▶ [WORK TO BE COMPLETED]: Edit the rows below so that "Locate an element on the screen" becomes "Find an element on the screen" wherever it occurs, leaving everything else unchanged.

▶ [RECORDS PROVIDED]:

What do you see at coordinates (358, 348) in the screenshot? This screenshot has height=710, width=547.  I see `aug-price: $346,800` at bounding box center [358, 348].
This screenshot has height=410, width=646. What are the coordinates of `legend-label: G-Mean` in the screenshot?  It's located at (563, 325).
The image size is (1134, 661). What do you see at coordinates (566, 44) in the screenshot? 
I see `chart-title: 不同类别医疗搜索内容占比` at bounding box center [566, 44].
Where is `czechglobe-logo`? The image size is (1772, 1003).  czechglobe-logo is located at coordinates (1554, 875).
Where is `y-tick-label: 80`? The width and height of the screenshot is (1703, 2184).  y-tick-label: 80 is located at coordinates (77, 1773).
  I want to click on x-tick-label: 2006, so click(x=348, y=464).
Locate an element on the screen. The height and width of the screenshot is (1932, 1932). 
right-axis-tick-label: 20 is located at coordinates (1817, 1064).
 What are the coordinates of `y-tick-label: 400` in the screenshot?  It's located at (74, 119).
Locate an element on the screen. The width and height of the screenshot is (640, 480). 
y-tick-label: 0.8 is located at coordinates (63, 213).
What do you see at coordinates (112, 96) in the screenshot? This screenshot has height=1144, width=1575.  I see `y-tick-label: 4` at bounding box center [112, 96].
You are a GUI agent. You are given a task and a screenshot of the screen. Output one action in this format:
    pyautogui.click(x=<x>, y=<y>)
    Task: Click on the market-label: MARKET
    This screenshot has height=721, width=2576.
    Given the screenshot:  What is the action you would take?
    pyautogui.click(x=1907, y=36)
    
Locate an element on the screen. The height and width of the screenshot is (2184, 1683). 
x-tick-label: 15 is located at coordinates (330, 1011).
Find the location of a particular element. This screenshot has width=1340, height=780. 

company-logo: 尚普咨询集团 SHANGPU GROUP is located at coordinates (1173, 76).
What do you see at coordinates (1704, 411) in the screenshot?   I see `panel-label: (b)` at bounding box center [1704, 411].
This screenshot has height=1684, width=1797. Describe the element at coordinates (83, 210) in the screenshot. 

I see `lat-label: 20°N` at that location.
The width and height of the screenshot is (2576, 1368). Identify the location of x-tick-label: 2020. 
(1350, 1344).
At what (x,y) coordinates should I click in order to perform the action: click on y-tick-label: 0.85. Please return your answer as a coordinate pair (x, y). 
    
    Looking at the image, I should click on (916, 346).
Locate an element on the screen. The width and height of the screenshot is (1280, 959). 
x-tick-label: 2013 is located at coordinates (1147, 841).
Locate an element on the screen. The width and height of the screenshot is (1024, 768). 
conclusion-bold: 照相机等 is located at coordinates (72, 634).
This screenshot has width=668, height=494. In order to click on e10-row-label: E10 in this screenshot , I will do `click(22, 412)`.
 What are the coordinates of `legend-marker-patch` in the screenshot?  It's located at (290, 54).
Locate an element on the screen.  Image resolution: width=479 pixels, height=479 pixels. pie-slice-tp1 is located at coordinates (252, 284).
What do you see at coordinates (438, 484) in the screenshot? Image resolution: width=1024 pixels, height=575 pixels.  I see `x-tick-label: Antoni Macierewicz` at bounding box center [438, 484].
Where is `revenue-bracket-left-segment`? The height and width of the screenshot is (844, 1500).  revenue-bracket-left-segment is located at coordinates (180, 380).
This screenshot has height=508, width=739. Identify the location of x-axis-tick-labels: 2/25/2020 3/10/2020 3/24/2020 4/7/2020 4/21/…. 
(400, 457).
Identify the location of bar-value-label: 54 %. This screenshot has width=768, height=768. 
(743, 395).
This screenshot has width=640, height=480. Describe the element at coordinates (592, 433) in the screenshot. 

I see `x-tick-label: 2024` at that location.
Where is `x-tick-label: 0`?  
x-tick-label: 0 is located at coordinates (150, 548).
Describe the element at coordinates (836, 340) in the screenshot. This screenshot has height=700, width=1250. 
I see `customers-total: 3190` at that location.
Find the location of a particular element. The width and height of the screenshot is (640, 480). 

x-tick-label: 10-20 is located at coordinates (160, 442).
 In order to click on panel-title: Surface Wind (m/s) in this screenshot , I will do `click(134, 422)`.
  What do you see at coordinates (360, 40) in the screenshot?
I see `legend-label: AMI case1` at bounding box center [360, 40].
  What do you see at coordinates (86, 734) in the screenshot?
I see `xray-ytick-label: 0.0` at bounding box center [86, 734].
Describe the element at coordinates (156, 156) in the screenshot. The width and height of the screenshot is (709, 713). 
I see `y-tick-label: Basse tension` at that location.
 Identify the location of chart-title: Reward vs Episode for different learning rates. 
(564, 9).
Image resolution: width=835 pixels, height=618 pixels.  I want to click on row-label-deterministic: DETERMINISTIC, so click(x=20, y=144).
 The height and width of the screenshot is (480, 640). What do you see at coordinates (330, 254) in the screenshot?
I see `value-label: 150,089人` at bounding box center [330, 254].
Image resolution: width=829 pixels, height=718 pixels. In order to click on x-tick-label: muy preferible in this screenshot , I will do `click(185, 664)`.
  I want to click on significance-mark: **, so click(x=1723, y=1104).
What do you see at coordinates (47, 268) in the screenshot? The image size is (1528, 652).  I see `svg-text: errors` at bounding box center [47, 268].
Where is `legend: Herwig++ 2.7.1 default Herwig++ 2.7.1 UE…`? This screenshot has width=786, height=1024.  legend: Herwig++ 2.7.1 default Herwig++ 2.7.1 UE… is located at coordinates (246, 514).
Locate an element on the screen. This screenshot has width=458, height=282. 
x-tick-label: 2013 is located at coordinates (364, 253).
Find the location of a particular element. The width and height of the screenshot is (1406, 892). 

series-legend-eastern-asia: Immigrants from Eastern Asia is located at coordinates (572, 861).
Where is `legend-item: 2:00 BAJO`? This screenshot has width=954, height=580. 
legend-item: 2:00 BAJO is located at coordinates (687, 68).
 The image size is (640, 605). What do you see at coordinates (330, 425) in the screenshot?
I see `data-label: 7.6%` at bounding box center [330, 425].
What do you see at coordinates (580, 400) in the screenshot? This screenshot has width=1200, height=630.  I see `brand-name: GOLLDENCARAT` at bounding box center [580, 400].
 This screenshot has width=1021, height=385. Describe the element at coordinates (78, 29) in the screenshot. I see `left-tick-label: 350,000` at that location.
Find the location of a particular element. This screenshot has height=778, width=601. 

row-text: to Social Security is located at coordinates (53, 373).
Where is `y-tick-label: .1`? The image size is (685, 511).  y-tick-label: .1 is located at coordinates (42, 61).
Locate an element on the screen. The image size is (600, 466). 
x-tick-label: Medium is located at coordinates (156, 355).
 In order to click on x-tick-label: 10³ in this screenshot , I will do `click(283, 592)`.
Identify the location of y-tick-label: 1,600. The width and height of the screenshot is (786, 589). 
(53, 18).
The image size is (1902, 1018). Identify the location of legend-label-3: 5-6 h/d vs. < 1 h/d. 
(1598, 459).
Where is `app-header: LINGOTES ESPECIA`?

▶ [EXERCISE ANSWER]:
What do you see at coordinates (358, 348) in the screenshot? This screenshot has height=710, width=547.  I see `aug-price: $346,800` at bounding box center [358, 348].
This screenshot has height=410, width=646. What are the coordinates of `legend-label: G-Mean` in the screenshot?  It's located at (563, 325).
The image size is (1134, 661). What do you see at coordinates (566, 44) in the screenshot? 
I see `chart-title: 不同类别医疗搜索内容占比` at bounding box center [566, 44].
Where is `czechglobe-logo`? The image size is (1772, 1003).  czechglobe-logo is located at coordinates (1554, 875).
Where is `y-tick-label: 80`? The width and height of the screenshot is (1703, 2184).  y-tick-label: 80 is located at coordinates (77, 1773).
  I want to click on x-tick-label: 2006, so click(x=348, y=464).
Find an element on the screen. The height and width of the screenshot is (1932, 1932). 
right-axis-tick-label: 20 is located at coordinates (1817, 1064).
 What are the coordinates of `y-tick-label: 400` in the screenshot?  It's located at (74, 119).
Find an element on the screen. The width and height of the screenshot is (640, 480). 
y-tick-label: 0.8 is located at coordinates (63, 213).
What do you see at coordinates (112, 96) in the screenshot? This screenshot has height=1144, width=1575.  I see `y-tick-label: 4` at bounding box center [112, 96].
You are a GUI agent. You are given a task and a screenshot of the screen. Output one action in this format:
    pyautogui.click(x=<x>, y=<y>)
    Task: Click on the market-label: MARKET
    This screenshot has height=721, width=2576.
    Given the screenshot:  What is the action you would take?
    pyautogui.click(x=1907, y=36)
    
Find an element on the screen. The height and width of the screenshot is (2184, 1683). 
x-tick-label: 15 is located at coordinates (330, 1011).
Find the location of a particular element. This screenshot has width=1340, height=780. 

company-logo: 尚普咨询集团 SHANGPU GROUP is located at coordinates (1173, 76).
What do you see at coordinates (1704, 411) in the screenshot?   I see `panel-label: (b)` at bounding box center [1704, 411].
This screenshot has height=1684, width=1797. Describe the element at coordinates (83, 210) in the screenshot. 

I see `lat-label: 20°N` at that location.
The width and height of the screenshot is (2576, 1368). Identify the location of x-tick-label: 2020. 
(1350, 1344).
At what (x,y) coordinates should I click in order to perform the action: click on y-tick-label: 0.85. Please return your answer as a coordinate pair (x, y). 
    
    Looking at the image, I should click on (916, 346).
Find an element on the screen. The width and height of the screenshot is (1280, 959). 
x-tick-label: 2013 is located at coordinates (1147, 841).
Find an element on the screen. The width and height of the screenshot is (1024, 768). 
conclusion-bold: 照相机等 is located at coordinates (72, 634).
This screenshot has width=668, height=494. In order to click on e10-row-label: E10 in this screenshot , I will do `click(22, 412)`.
 What are the coordinates of `legend-marker-patch` in the screenshot?  It's located at (290, 54).
Find an element on the screen.  Image resolution: width=479 pixels, height=479 pixels. pie-slice-tp1 is located at coordinates (252, 284).
What do you see at coordinates (438, 484) in the screenshot? Image resolution: width=1024 pixels, height=575 pixels.  I see `x-tick-label: Antoni Macierewicz` at bounding box center [438, 484].
Where is `revenue-bracket-left-segment`? The height and width of the screenshot is (844, 1500).  revenue-bracket-left-segment is located at coordinates (180, 380).
This screenshot has height=508, width=739. Identify the location of x-axis-tick-labels: 2/25/2020 3/10/2020 3/24/2020 4/7/2020 4/21/…. 
(400, 457).
Identify the location of bar-value-label: 54 %. This screenshot has width=768, height=768. 
(743, 395).
This screenshot has width=640, height=480. Describe the element at coordinates (592, 433) in the screenshot. 

I see `x-tick-label: 2024` at that location.
Where is `x-tick-label: 0`?  
x-tick-label: 0 is located at coordinates (150, 548).
Describe the element at coordinates (836, 340) in the screenshot. This screenshot has height=700, width=1250. 
I see `customers-total: 3190` at that location.
Find the location of a particular element. The width and height of the screenshot is (640, 480). 

x-tick-label: 10-20 is located at coordinates (160, 442).
 In order to click on panel-title: Surface Wind (m/s) in this screenshot , I will do `click(134, 422)`.
  What do you see at coordinates (360, 40) in the screenshot?
I see `legend-label: AMI case1` at bounding box center [360, 40].
  What do you see at coordinates (86, 734) in the screenshot?
I see `xray-ytick-label: 0.0` at bounding box center [86, 734].
Describe the element at coordinates (156, 156) in the screenshot. The width and height of the screenshot is (709, 713). 
I see `y-tick-label: Basse tension` at that location.
 Identify the location of chart-title: Reward vs Episode for different learning rates. 
(564, 9).
Image resolution: width=835 pixels, height=618 pixels.  I want to click on row-label-deterministic: DETERMINISTIC, so click(x=20, y=144).
 The height and width of the screenshot is (480, 640). What do you see at coordinates (330, 254) in the screenshot?
I see `value-label: 150,089人` at bounding box center [330, 254].
Image resolution: width=829 pixels, height=718 pixels. In order to click on x-tick-label: muy preferible in this screenshot , I will do `click(185, 664)`.
  I want to click on significance-mark: **, so click(x=1723, y=1104).
What do you see at coordinates (47, 268) in the screenshot? The image size is (1528, 652).  I see `svg-text: errors` at bounding box center [47, 268].
Where is `legend: Herwig++ 2.7.1 default Herwig++ 2.7.1 UE…`? This screenshot has width=786, height=1024.  legend: Herwig++ 2.7.1 default Herwig++ 2.7.1 UE… is located at coordinates (246, 514).
Find an element on the screen. This screenshot has width=458, height=282. 
x-tick-label: 2013 is located at coordinates (364, 253).
Find the location of a particular element. The width and height of the screenshot is (1406, 892). 

series-legend-eastern-asia: Immigrants from Eastern Asia is located at coordinates (572, 861).
Where is `legend-item: 2:00 BAJO`? This screenshot has width=954, height=580. 
legend-item: 2:00 BAJO is located at coordinates (687, 68).
 The image size is (640, 605). What do you see at coordinates (330, 425) in the screenshot?
I see `data-label: 7.6%` at bounding box center [330, 425].
What do you see at coordinates (580, 400) in the screenshot? This screenshot has width=1200, height=630.  I see `brand-name: GOLLDENCARAT` at bounding box center [580, 400].
 This screenshot has width=1021, height=385. Describe the element at coordinates (78, 29) in the screenshot. I see `left-tick-label: 350,000` at that location.
Find the location of a particular element. This screenshot has height=778, width=601. 

row-text: to Social Security is located at coordinates (53, 373).
Where is `y-tick-label: .1`? The image size is (685, 511).  y-tick-label: .1 is located at coordinates (42, 61).
Find an element on the screen. The image size is (600, 466). 
x-tick-label: Medium is located at coordinates (156, 355).
 In order to click on x-tick-label: 10³ in this screenshot , I will do `click(283, 592)`.
Identify the location of y-tick-label: 1,600. The width and height of the screenshot is (786, 589). 
(53, 18).
The image size is (1902, 1018). Identify the location of legend-label-3: 5-6 h/d vs. < 1 h/d. 
(1598, 459).
Where is `app-header: LINGOTES ESPECIA`?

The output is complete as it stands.